- _WHAT IS NEEDED_:
In the listing that follows, find the lines with the string "height" and report how many there are, without commentary.

- _EXERCISE MATERIALS_:
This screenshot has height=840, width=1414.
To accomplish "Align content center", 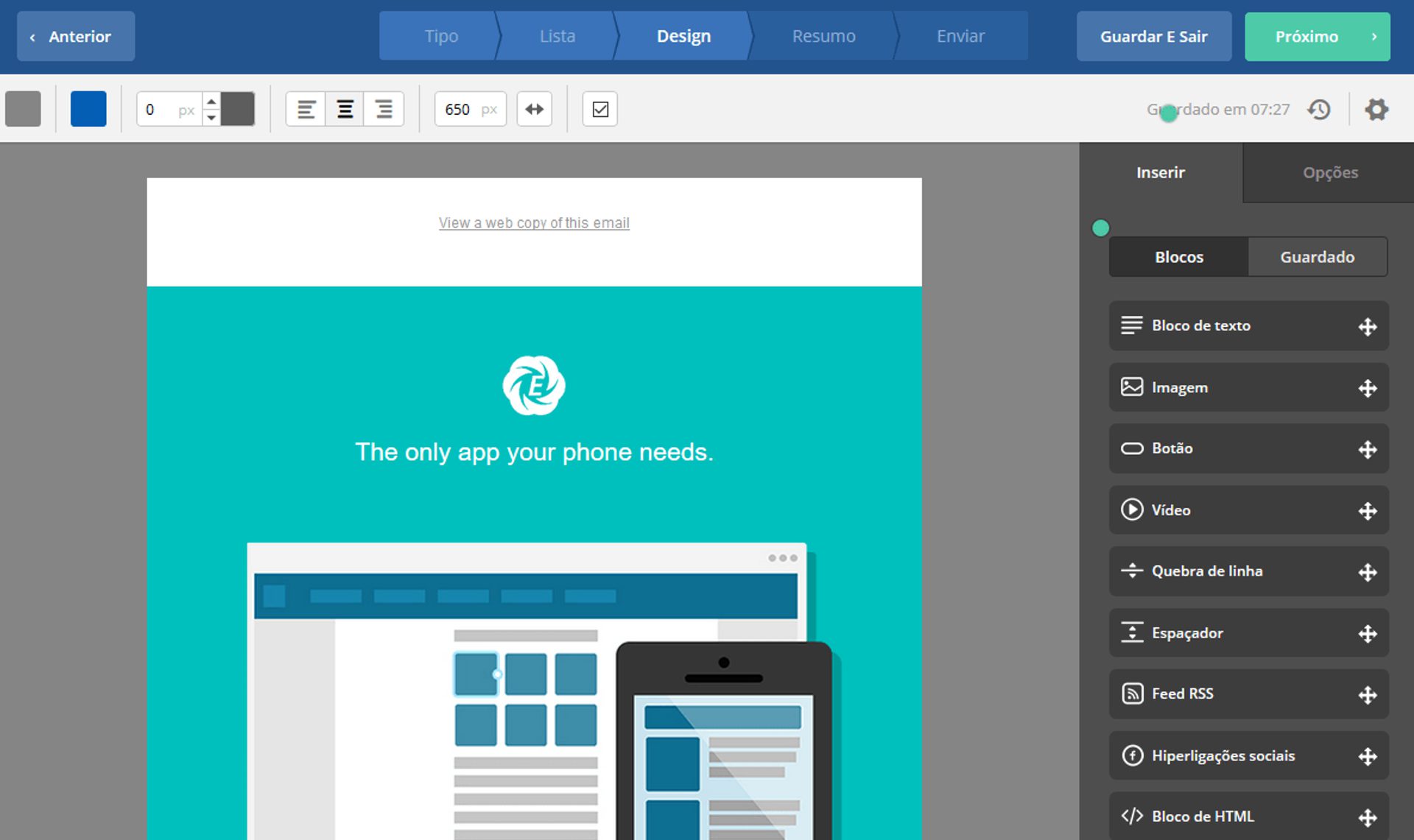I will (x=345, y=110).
---
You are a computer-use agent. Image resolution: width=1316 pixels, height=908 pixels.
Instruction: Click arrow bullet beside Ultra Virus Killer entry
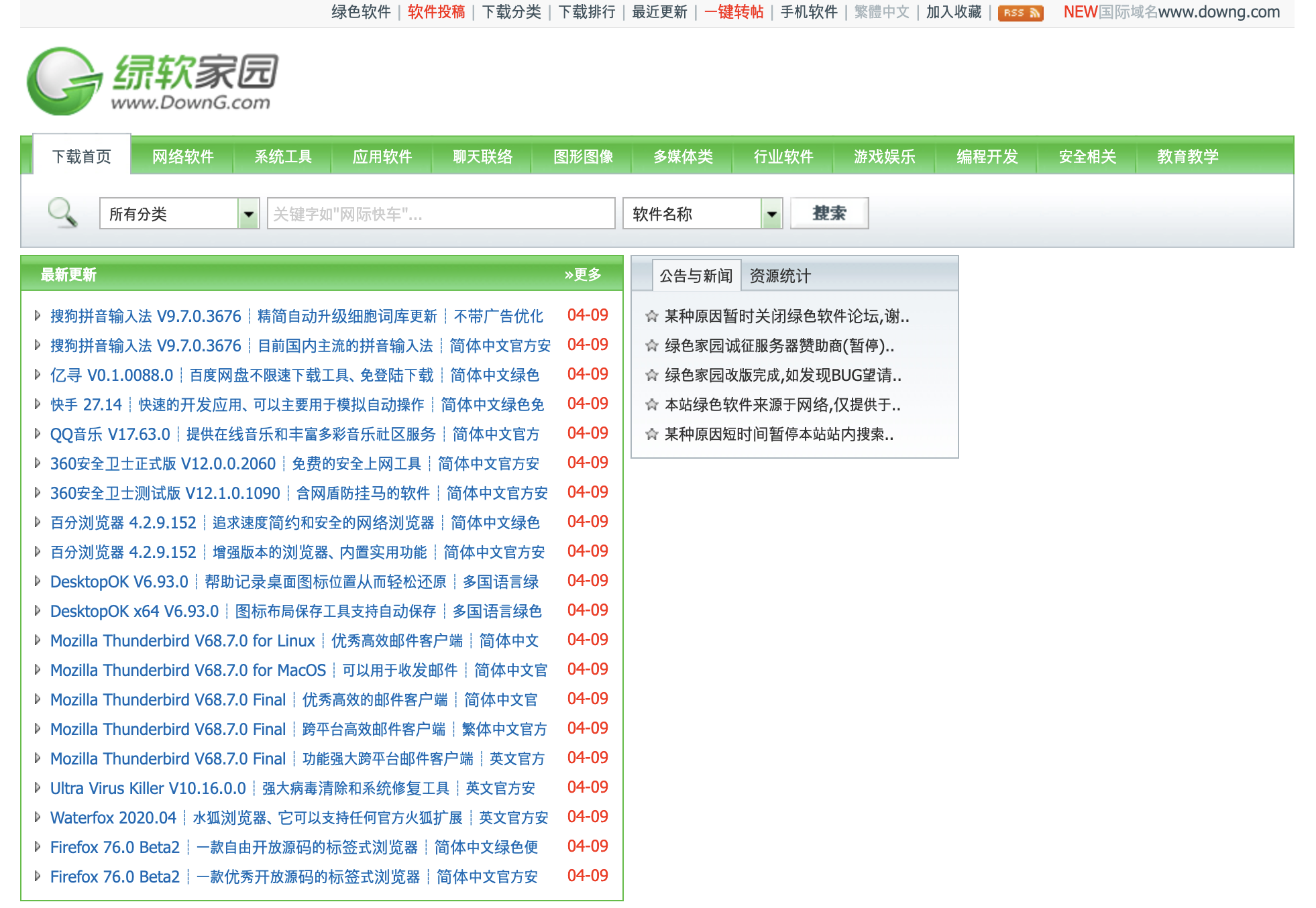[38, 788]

- _TASK RESULT_:
2